Оксен помолчал, но через минуту спросил снова:

— А скажи, если не секрет, почему ты решил работать в колхозе, а не где-нибудь в городе, в теплой конторе? Ведь тут работа тяжелая. Не по твоему здоровью.

— Доктора прописали мне парное молоко,— насмешливо ответил Дорош.

— А мне кажется, лучше бы тебе в городе работу подыскать, почище. Ведь у нас что? Около свиней, коров, овец…

— Ну и что? — Дорош вскочил и отбросил рядно. Его белые ноги нетерпеливо нащупывали пол.— Ты чему меня учишь? Чтобы кто-то навоз нюхал, а я свежее молочко пил? Нет, брат, так не выйдет! Надо вынуть ручки из карманов да нажить на них мозоли, если хотим коммунизм построить… А вы тут что развели? Один боится колхозным лодырям на горло наступить, другой — с цыганами воюет, огонь в печах заливает… Тоже мне вояки…

— А ты не очень-то круто загибай,— сказал Оксен, и в голосе его зазвучала обида.— Что Гнат баламут — это правда. А ко мне ты не придирайся. Я сам мужик и мужика черномозольного никому не дам в обиду. Я ему всю душу отдаю, и ты меня не переучивай.

— А ему твоя душа не нужна. Ты ему дай хлеба вволю да научи работать честно.

— Ну, ты не очень-то распинайся! Еще посмотрим, какой из тебя толк будет,— обиженно засопел Оксен.— На дряхлых стариках далеко не уедешь, а молодежь на шахты берут, на заводы. А кто десятилетку кончил, нос от земли воротит, учиться едет. Дам тебе на ферму стариков — вот и работай с ними.
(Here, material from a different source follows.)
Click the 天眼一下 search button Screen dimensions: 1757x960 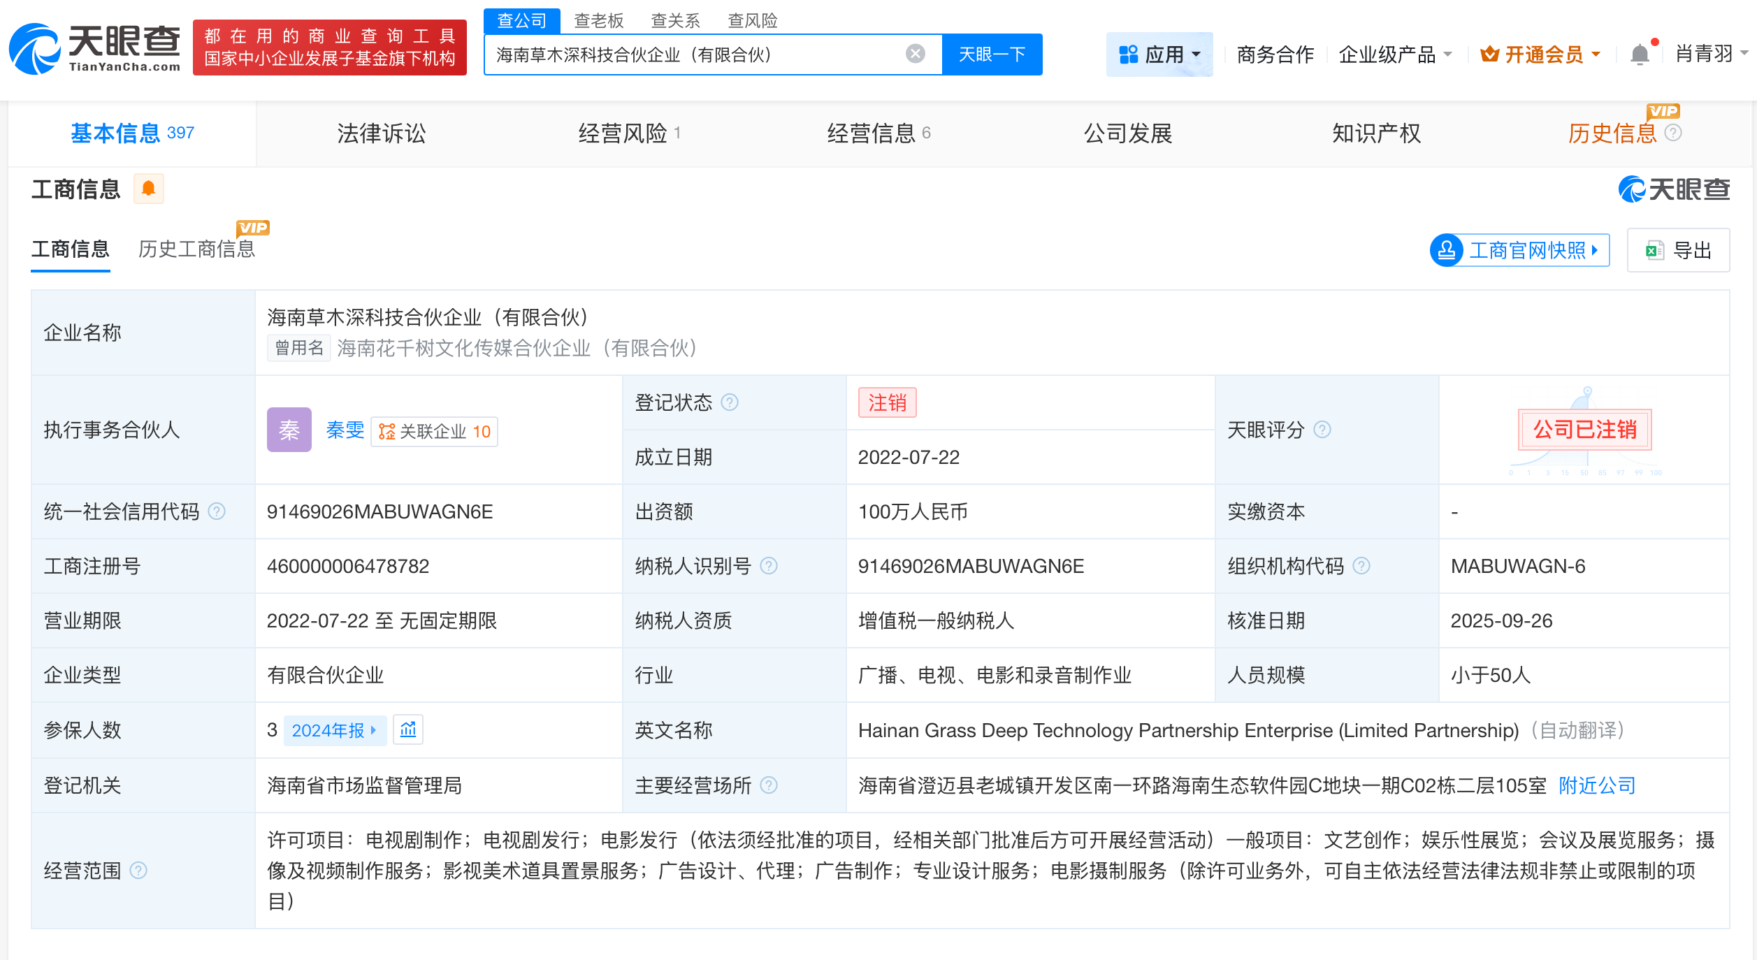coord(992,53)

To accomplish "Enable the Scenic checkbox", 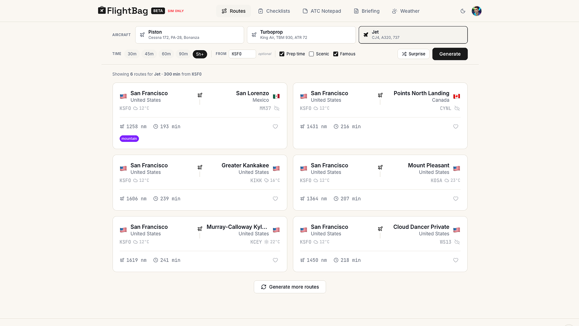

Оксен долго ворочался на постели, потом накинул пиджак, надел сапоги и вышел во двор. С железной крыши хлева, поблескивая, стекал на землю лунный паводок, подмывал стволы старых верб на огороде, переливался через плетни, росистыми рукавами катился дальше к Ташани и стелился по тихой воде искристыми всполохами. Небо, высокое и чистое, сеяло звезды сквозь невидимое решето, и они, чертя огненные стрелы, падали вниз. Свежевыкованный месяц остывал в холодном безмолвии, образуя вокруг себя радужную корону. Земля одевалась туманной пеленой и тепло дышала в коротком сне. Свежий ветер пахнул опарой и пресным духом вербных корневищ.